Things that have been great:
- Hardware that just works, or that works correctly after installing firmware.
- apt-get, it's faster that yum and seems to just work, Plus no meta-data downloading just to install one quick package.
- NTFS volumes that work out of the box.
- No arguing over what belongs in extras and core.
- One CD installer, that doubles as a live CD. This is amazing.
- The concept of soft-deps, i.e. where a package can “suggest” another but not depend on it. Very sane IMO.
- Ability to install modified DSDT easily without hacking the kernel.
- More random oddball packages (that I need for Uni) than in extras.
- Less licence hassle. Yup, enable the multiverse and restricted repo, and done.
- Synaptic. It's so much more mature than pirut. And it's easy and quick to use.
- Community response. I've got better response from Ubuntu dev's in launchpad than I did in Redhat bugzilla.
- Sane menus. I want to see Firefox and Evolution in my menus rather than “Web browser” and “Email”
- Boot speed. Not sure what the Ubuntu guys have done, but it's 4 seconds quicker to get me to the login window.
Things that have been less great:
- Less patches tend to go upstream from Ubuntu than Fedora in my opinion.
- Compiling a .deb seems very complicated to me compared to a .rpm.
- No compiz support out of the box.
- The horror of xorg.conf is back. Fedora seemed to detect stuff automatically which is more sane.
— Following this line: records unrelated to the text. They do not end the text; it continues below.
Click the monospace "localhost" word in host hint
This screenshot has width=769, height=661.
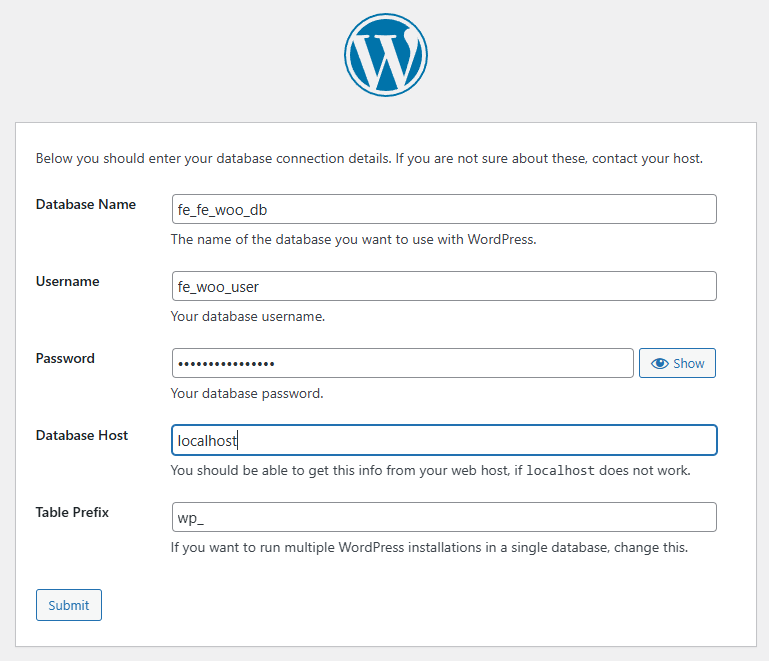565,471
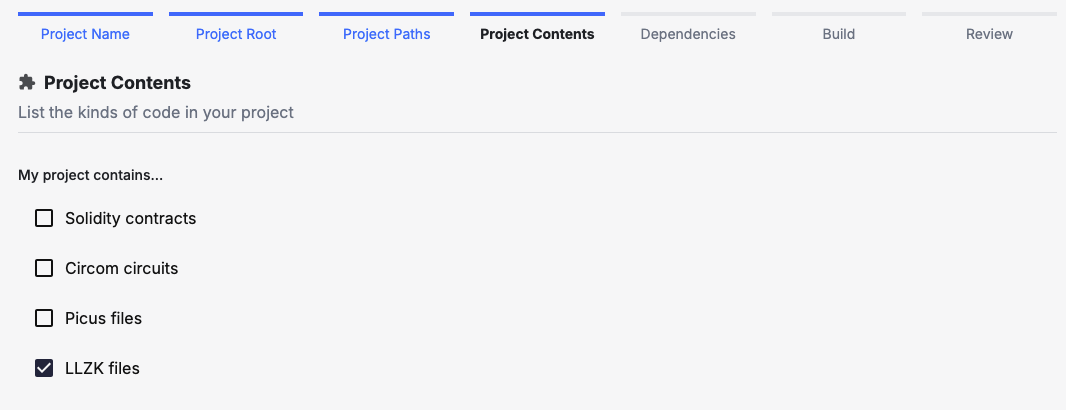The width and height of the screenshot is (1066, 410).
Task: Enable the Solidity contracts checkbox
Action: [x=44, y=218]
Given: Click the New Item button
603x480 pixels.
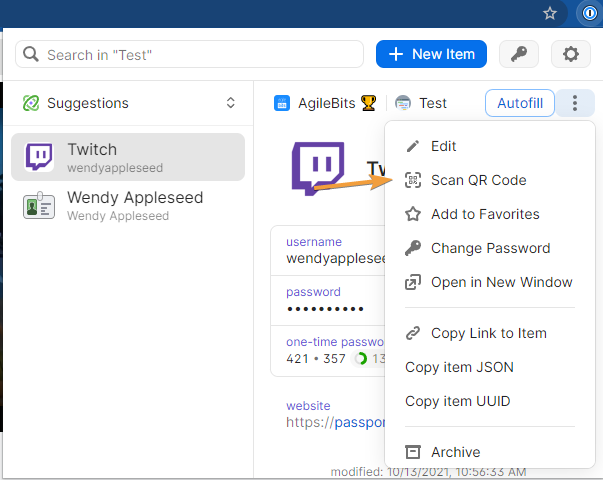Looking at the screenshot, I should tap(431, 54).
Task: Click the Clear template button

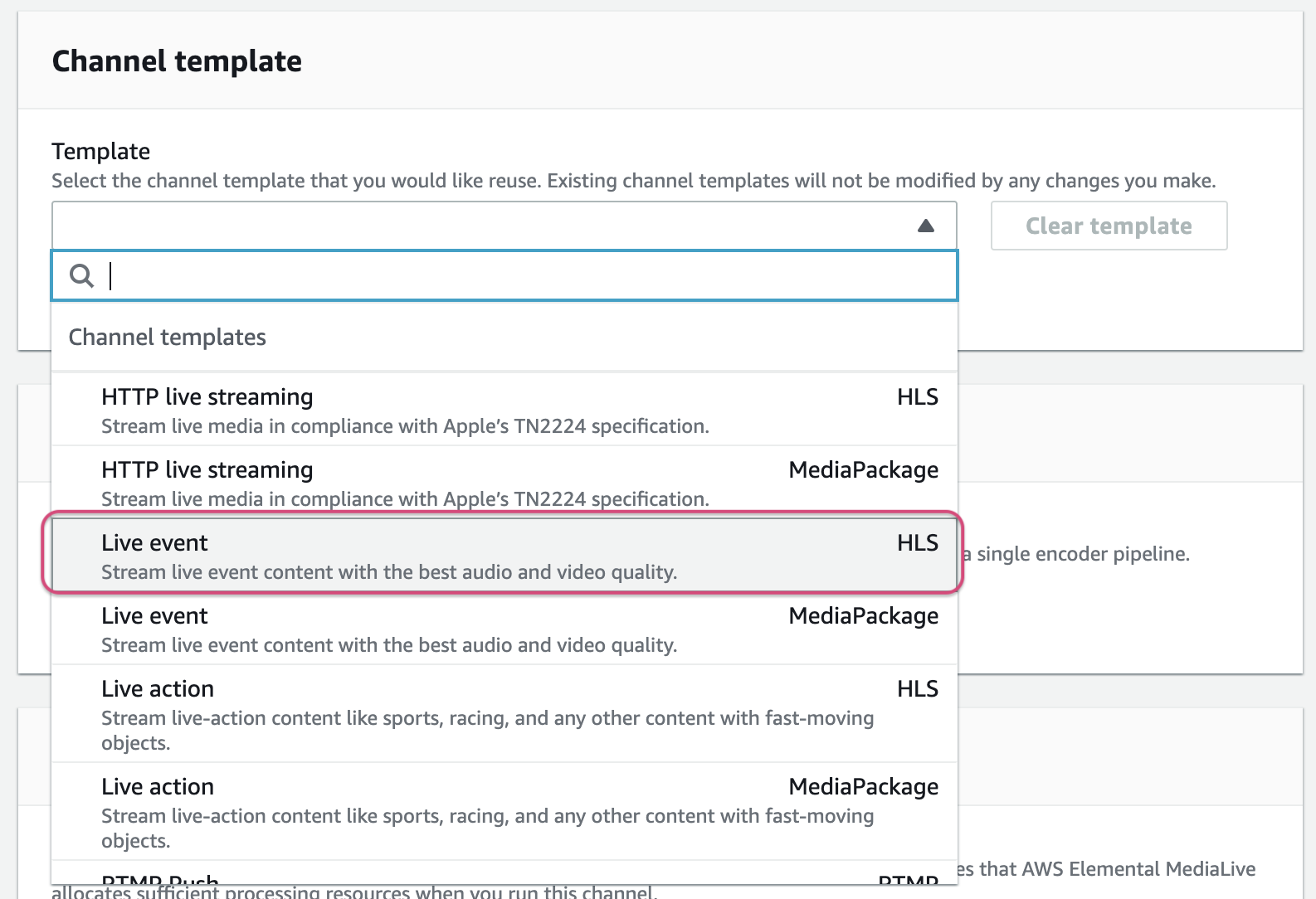Action: point(1109,226)
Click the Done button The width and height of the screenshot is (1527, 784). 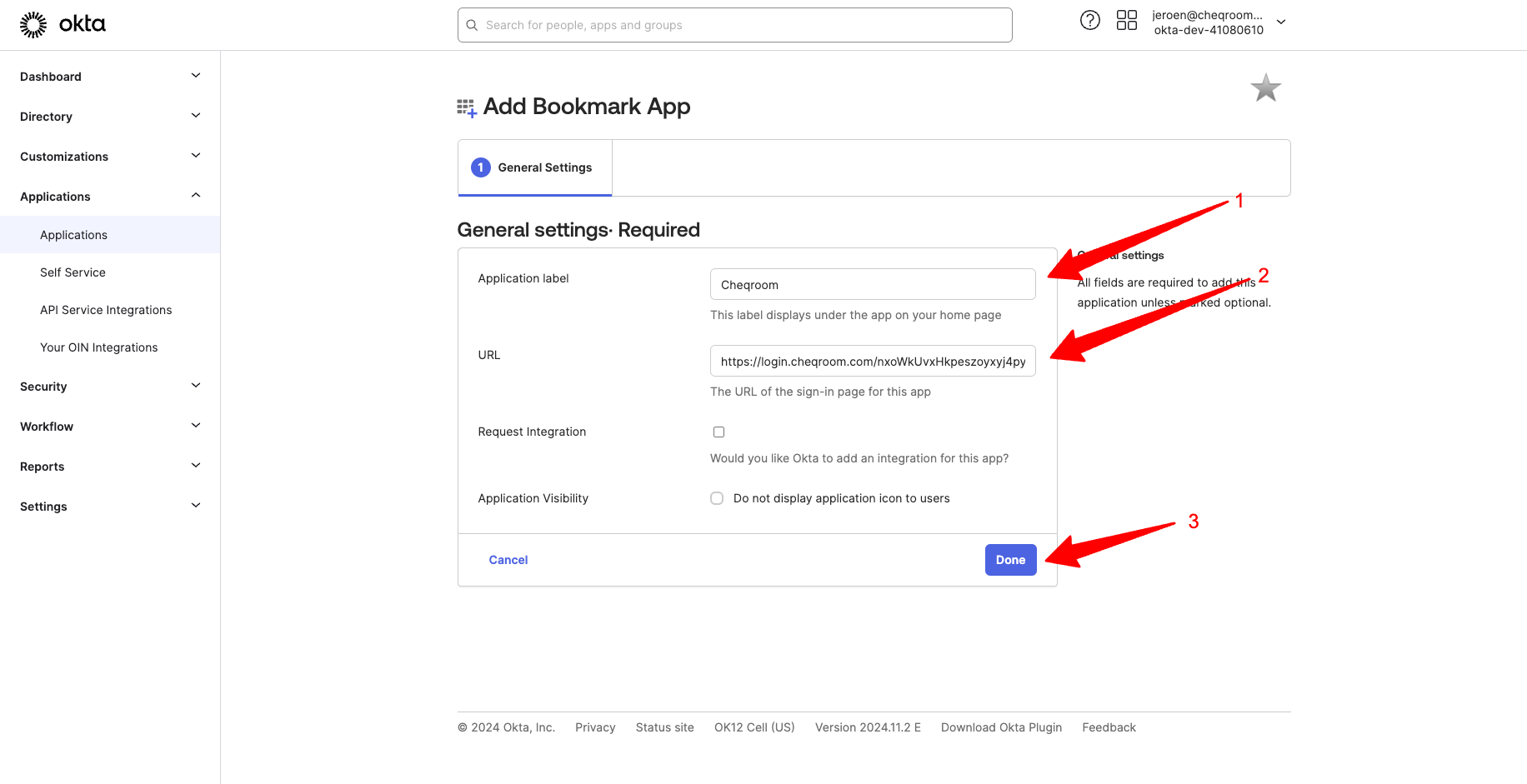click(x=1010, y=560)
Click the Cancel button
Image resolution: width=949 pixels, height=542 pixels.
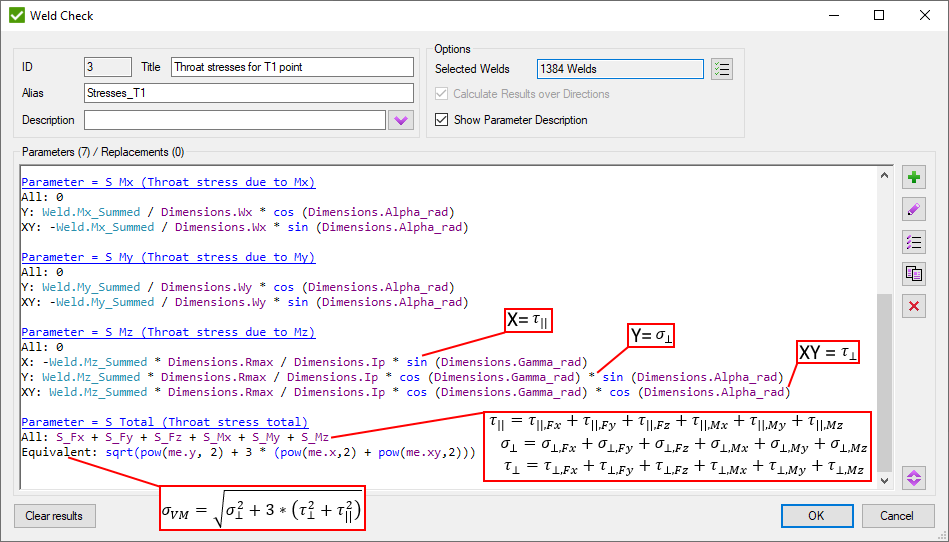point(897,516)
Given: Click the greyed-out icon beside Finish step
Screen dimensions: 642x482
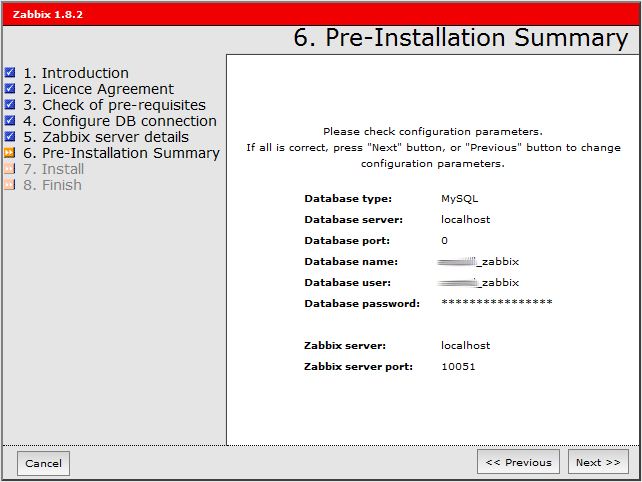Looking at the screenshot, I should (10, 185).
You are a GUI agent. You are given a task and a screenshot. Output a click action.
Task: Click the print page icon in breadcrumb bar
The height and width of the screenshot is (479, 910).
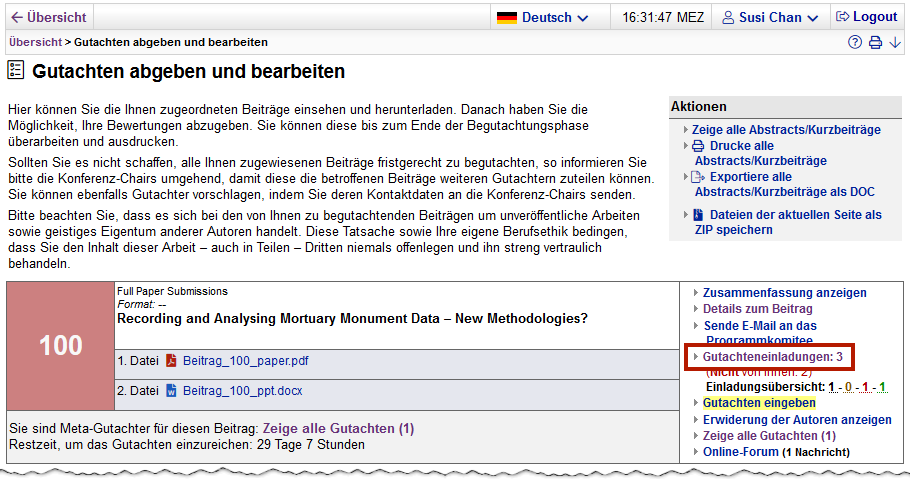(875, 42)
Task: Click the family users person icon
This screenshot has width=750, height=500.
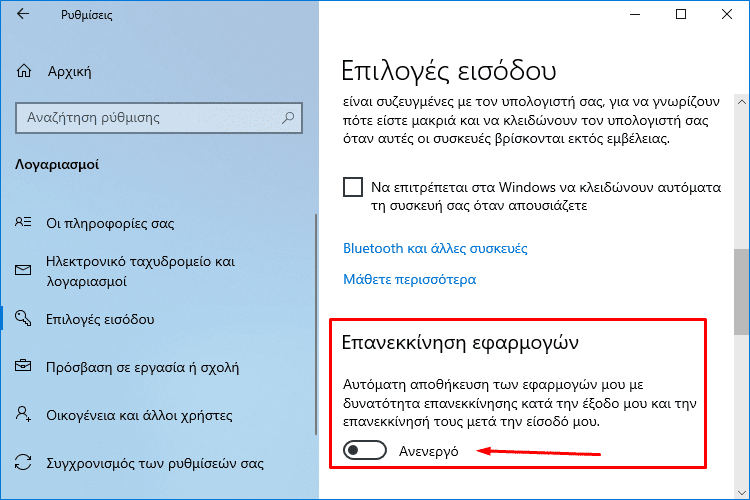Action: (23, 414)
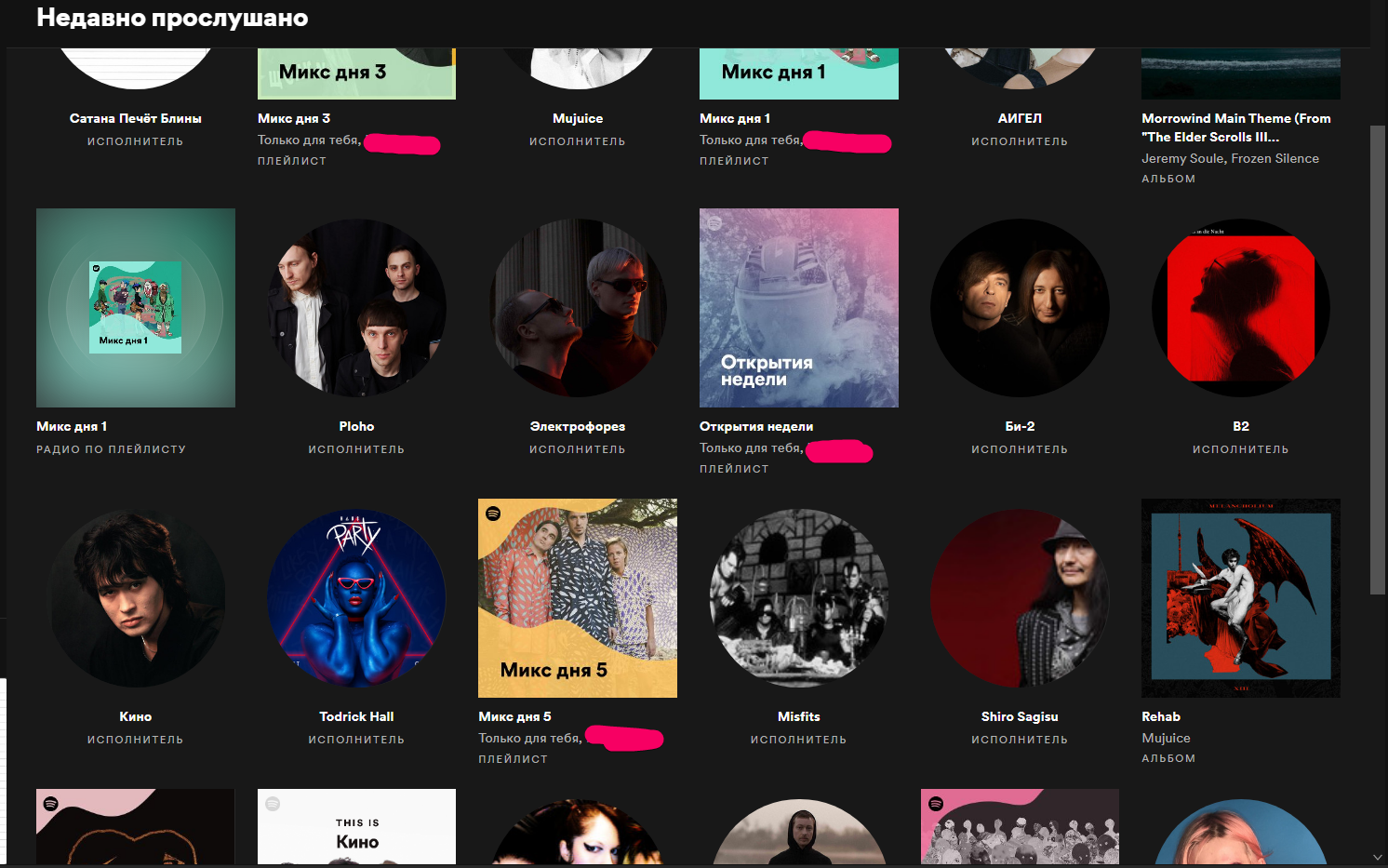
Task: Click the Микс дня 3 playlist title
Action: tap(294, 118)
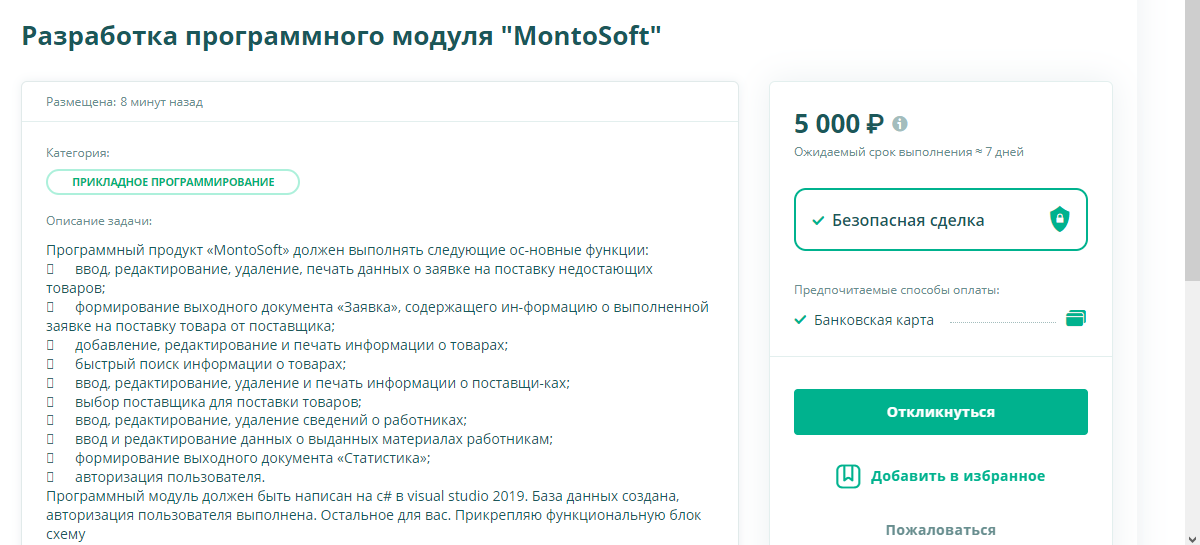The height and width of the screenshot is (545, 1200).
Task: Click the Размещена: 8 минут назад label
Action: [125, 102]
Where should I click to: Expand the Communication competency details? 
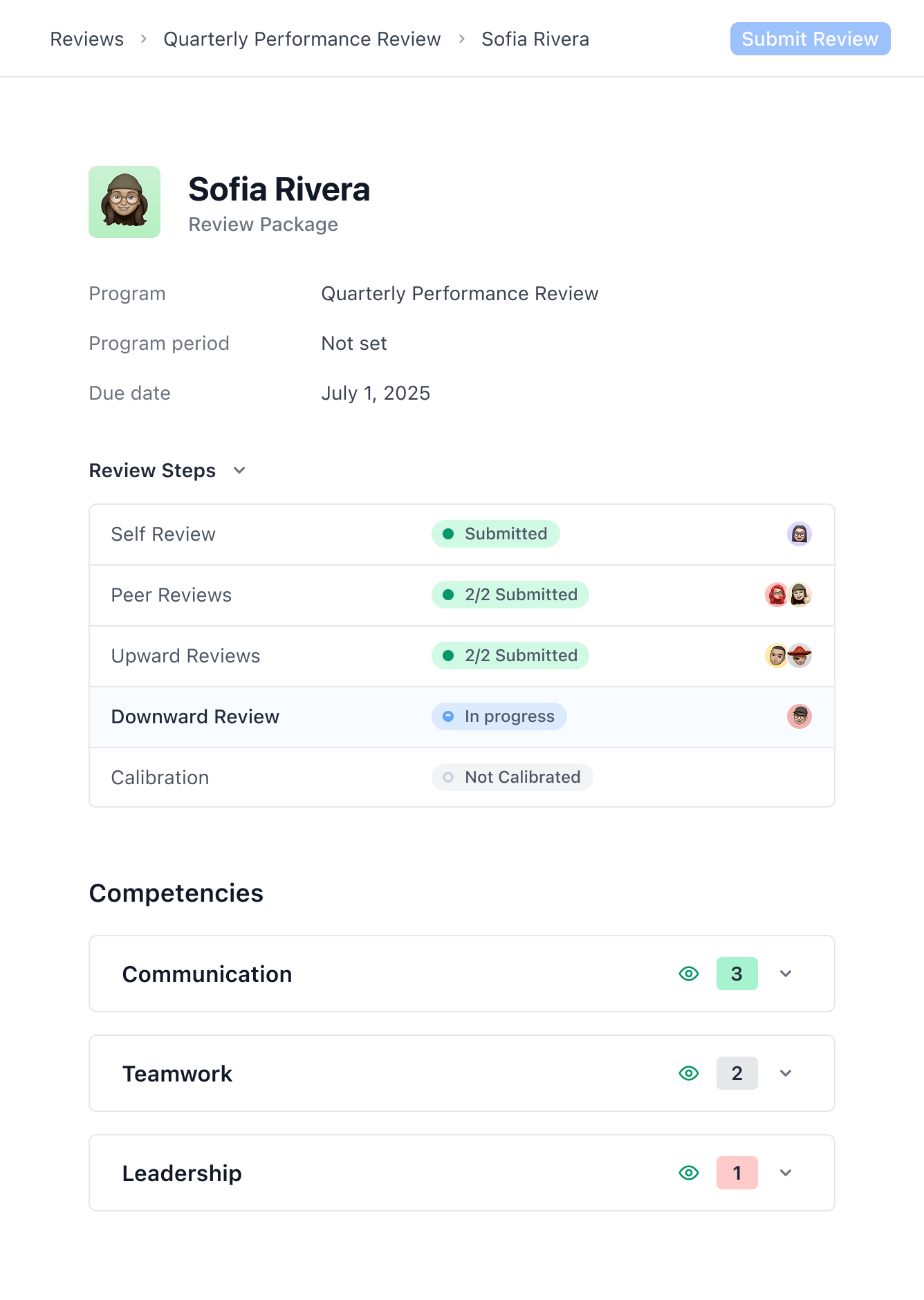786,974
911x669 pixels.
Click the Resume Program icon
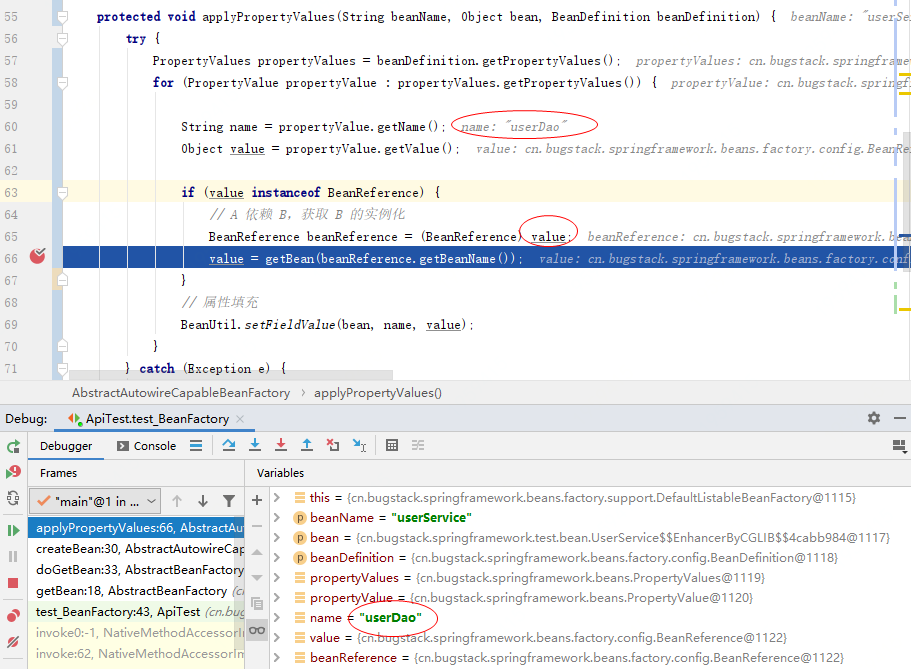point(13,530)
- No root user. Not sure this is a good thing or a bad thing. sudo seems to do what I want.
- The grub screen is hideous compared to the Fedora boot artwork. (bug filed)
- The Ubuntu shutdown is slower by one second.
So, after a couple of weeks, I can't imagine going back to Fedora, which is a little bit worrying.
Don't get this wrong, I love Fedora and think Redhat as a company are great, but I think Ubuntu is more the distro for me at the moment.